### Exercise instructions
Begin at the line containing "The image size" and stop at the end of the records. Rewrite those lines with "screenshot" swapped for "screen capture", changing nothing else and omitting the pictures.

[Stored data entries]
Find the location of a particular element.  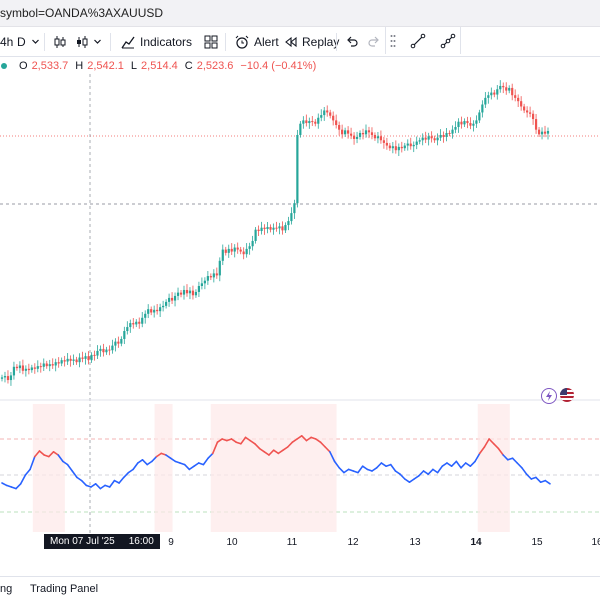

chart-toolbar: 4h D Indicators Alert Replay is located at coordinates (300, 42).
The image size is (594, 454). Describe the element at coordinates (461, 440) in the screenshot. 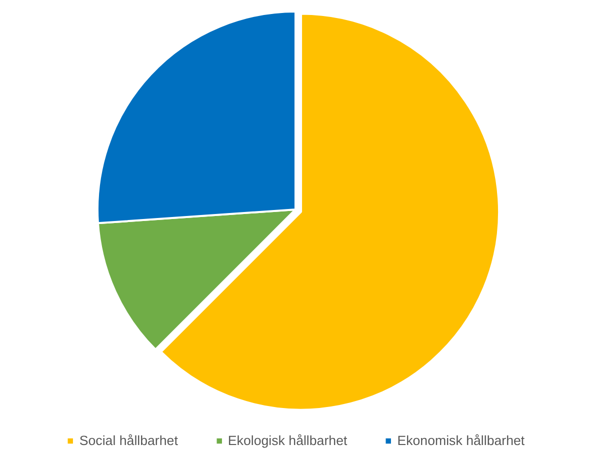

I see `legend-label: Ekonomisk hållbarhet` at that location.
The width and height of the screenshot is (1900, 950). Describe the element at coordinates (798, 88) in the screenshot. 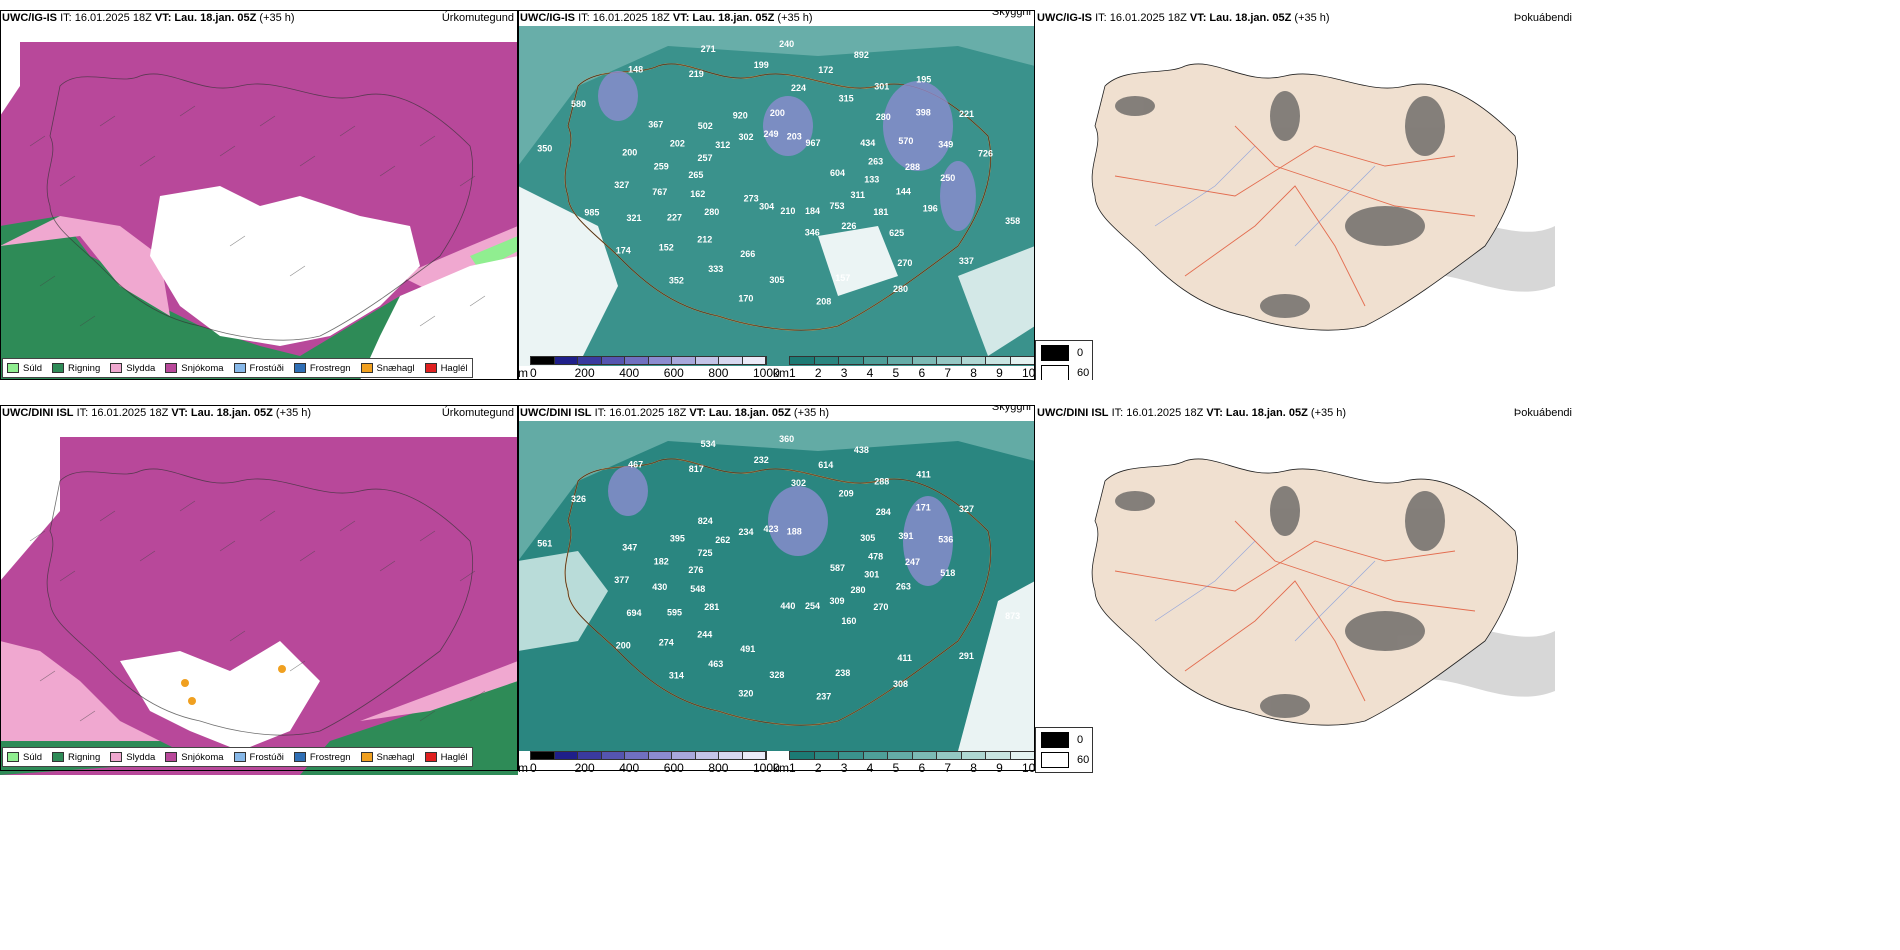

### Completed task
The image size is (594, 454). Describe the element at coordinates (461, 440) in the screen capture. 

I see `legend-label: Ekonomisk hållbarhet` at that location.
The width and height of the screen capture is (1900, 950). Describe the element at coordinates (798, 88) in the screen capture. 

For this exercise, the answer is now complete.